ATC works to ensure that adequate clearances between transmission lines, trees and other vegetation are maintained at all times. To achieve safe clearances in the rights‑of‑way, incompatible vegetation is pruned or removed. Vegetation that is likely to re-sprout after cutting may be treated with herbicides to inhibit re-growth. Targeted herbicides use can help promote the growth of compatible vegetation that can thrive and support a suitable habitat for pollinators like the monarch butterfly and other wildlife.
Existing activities support butterfly habitat
Organizations enrolling in the CCAA also commit to implementing conservation measures that address the key threats under their control and to promote diverse breeding and foraging habitat for the monarch butterfly.

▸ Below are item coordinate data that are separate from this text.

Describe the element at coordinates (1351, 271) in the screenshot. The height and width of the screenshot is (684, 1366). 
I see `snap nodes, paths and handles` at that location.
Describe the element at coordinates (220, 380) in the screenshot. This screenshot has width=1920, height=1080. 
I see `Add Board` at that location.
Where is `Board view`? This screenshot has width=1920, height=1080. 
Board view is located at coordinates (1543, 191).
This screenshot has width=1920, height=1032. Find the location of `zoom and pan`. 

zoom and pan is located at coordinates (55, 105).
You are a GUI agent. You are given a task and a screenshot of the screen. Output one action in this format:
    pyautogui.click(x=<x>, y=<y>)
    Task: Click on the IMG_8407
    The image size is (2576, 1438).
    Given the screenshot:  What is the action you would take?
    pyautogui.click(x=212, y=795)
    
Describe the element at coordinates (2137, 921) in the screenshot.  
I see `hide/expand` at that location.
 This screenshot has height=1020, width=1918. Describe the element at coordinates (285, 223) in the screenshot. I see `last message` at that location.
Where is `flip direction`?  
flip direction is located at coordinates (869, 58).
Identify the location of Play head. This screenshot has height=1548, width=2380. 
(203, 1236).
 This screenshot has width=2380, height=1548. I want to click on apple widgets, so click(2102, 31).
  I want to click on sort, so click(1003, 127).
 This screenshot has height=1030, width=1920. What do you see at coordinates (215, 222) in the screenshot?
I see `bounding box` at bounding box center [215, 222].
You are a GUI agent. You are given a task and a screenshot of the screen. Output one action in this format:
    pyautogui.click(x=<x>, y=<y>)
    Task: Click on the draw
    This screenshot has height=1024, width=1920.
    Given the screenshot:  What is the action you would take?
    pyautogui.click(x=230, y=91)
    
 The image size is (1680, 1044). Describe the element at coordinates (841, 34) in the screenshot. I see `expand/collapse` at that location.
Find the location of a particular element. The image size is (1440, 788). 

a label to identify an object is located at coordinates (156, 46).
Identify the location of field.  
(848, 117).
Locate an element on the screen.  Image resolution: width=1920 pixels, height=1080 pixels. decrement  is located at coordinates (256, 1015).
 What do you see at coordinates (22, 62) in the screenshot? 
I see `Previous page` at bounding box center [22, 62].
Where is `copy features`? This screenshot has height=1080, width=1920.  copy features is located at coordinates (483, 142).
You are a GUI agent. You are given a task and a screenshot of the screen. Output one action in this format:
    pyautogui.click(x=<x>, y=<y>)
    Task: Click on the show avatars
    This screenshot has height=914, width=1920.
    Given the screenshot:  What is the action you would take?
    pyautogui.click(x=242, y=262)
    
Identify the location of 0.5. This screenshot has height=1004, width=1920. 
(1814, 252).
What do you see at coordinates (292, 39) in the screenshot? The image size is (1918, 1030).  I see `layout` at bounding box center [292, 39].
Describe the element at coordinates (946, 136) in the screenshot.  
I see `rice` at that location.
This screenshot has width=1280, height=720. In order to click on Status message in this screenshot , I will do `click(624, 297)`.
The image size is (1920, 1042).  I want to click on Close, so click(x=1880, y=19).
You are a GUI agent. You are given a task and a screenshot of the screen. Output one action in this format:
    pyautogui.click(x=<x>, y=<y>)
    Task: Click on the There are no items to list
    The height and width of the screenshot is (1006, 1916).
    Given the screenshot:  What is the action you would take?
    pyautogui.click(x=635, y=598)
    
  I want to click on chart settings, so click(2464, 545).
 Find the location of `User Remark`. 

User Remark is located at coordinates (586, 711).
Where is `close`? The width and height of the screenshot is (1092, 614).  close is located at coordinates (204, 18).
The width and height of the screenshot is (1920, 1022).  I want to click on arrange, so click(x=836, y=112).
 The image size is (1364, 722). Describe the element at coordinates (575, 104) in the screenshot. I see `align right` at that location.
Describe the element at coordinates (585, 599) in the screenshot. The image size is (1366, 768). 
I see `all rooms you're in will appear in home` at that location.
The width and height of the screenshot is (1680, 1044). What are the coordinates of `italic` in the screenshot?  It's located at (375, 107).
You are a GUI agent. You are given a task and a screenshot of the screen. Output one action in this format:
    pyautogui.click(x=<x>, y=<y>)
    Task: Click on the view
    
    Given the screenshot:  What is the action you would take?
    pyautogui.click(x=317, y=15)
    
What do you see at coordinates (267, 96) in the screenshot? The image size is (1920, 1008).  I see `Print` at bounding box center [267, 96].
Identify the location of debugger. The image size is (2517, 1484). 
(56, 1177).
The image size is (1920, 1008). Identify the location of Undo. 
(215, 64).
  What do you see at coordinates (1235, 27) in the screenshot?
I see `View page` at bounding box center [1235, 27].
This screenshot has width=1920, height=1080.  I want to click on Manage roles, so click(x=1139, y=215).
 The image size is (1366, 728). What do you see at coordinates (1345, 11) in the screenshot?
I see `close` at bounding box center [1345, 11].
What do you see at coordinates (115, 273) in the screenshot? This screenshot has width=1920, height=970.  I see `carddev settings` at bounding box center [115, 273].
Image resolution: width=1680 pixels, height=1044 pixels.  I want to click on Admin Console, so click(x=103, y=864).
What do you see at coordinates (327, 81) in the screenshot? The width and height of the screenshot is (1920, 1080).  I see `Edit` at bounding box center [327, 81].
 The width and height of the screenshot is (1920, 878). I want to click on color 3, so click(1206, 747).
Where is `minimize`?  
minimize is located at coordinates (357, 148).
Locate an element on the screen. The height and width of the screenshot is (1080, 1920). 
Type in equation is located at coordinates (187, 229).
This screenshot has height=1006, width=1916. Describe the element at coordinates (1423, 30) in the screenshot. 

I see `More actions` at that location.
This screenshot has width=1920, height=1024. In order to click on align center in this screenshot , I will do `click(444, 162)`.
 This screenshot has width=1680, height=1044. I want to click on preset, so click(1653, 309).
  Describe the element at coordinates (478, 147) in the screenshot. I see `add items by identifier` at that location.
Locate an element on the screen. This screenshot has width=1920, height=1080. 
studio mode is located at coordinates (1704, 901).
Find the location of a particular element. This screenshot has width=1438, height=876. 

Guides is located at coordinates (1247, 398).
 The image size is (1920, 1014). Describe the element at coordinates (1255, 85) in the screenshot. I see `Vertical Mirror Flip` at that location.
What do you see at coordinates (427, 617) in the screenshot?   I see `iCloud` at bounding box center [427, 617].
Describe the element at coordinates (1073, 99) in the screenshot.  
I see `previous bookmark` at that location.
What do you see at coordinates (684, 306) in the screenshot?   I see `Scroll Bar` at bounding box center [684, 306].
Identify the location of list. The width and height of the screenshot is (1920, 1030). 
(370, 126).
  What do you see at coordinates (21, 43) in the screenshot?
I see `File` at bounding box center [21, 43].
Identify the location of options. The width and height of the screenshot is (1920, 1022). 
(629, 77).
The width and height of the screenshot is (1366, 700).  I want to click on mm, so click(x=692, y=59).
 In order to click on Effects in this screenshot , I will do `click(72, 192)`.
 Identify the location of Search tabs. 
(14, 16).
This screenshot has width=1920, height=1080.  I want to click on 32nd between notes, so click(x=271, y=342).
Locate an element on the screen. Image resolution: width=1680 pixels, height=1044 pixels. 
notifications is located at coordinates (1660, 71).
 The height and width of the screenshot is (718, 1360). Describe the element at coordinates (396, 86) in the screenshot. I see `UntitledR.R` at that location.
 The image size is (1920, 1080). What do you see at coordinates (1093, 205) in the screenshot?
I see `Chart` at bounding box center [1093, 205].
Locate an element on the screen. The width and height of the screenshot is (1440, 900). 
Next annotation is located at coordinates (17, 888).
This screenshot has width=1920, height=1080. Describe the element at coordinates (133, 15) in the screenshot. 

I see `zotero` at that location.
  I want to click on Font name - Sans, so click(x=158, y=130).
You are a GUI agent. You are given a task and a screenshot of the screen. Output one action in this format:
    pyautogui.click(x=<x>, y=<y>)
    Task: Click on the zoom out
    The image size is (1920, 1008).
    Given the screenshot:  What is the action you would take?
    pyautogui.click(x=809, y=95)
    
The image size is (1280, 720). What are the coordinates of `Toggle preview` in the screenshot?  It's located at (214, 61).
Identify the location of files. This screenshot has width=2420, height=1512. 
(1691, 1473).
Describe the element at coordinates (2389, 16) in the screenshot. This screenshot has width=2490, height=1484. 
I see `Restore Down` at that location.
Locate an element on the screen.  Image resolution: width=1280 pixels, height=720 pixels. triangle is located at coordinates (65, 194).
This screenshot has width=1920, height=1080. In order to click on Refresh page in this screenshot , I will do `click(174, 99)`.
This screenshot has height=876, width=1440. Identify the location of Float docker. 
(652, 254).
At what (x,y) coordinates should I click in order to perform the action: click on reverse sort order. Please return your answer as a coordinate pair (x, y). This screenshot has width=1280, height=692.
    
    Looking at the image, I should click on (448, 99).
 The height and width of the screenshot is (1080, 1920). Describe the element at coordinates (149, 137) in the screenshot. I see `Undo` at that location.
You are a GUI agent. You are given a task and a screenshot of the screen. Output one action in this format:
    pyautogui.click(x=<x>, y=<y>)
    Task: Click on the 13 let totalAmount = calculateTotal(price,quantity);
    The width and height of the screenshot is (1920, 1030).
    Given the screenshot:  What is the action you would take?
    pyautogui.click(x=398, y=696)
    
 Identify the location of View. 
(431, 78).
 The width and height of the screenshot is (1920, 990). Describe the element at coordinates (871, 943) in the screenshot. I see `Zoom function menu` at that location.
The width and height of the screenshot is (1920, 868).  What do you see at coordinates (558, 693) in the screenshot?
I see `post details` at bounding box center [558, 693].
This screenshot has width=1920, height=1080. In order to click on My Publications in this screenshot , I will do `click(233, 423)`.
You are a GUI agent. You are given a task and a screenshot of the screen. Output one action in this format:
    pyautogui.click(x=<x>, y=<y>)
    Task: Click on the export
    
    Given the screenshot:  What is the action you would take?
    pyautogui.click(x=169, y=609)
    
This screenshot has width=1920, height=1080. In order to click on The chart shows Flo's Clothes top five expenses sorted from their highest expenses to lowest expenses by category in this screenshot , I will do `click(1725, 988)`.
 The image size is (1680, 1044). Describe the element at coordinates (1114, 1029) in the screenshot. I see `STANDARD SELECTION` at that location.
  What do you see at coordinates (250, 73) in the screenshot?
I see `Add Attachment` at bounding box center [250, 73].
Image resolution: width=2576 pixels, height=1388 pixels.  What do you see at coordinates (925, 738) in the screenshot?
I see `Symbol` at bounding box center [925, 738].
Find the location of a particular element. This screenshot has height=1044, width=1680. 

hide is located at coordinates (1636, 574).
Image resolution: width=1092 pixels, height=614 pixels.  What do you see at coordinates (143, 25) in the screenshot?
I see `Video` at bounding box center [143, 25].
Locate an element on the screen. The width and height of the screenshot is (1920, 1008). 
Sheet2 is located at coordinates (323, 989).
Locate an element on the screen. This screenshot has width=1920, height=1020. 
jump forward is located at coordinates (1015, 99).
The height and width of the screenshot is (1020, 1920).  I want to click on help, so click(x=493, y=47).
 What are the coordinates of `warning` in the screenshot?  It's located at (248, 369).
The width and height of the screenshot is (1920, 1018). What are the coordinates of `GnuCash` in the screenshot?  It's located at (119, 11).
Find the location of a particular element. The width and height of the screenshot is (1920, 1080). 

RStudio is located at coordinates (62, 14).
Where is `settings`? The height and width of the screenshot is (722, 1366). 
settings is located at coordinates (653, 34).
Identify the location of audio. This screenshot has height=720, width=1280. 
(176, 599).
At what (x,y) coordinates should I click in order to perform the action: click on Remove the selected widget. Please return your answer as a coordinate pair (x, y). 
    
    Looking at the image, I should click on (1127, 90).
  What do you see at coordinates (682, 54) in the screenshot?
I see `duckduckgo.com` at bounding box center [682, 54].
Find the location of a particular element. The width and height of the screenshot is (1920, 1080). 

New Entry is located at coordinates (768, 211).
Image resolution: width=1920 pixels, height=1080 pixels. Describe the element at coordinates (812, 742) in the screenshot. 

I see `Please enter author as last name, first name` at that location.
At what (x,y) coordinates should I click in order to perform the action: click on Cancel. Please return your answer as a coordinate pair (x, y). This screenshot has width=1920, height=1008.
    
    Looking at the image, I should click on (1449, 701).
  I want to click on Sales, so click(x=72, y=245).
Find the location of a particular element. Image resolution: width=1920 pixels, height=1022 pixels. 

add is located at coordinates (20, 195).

These measures include activities ATC is already undertaking like seeding and planting with pollinator mixes, setting aside undisturbed areas for habitat, targeted herbicide application, and conservation mowing activities to minimize impacts to the monarch butterfly.
ATC has used pollinator-enhanced seed mix on over 800 acres of land as part of construction projects since it started tracking acres seeded since 2016. The company has also helped over 30 entities that allow public access to our rights-of-way develop roughly 275 acres of pollinator habitat through our Pollinator Habitat grant program since 2017.
For the past eight years, ATC has helped educate landowners about low-growing, pollinator-friendly perennials and grasses can grow and thrive within transmission line rights-of-way through its Grow Smart® program. The company’s four-acre native prairie surrounding its Pewaukee, Wis., headquarters has been certified as a native landscape by the Wildlife Habitat Council since 2018.
Anyone can grow food for monarch butterflies and caterpillars. Milkweed plants – like butterfly weed, common milkweed and swamp milkweed – are the only food source for monarch butterflies. However, adult monarch butterflies can get the nectar they need from many flowering plants. ATC’s Grow Smart Planting Guide provides recommendations on what to plant to support pollinators.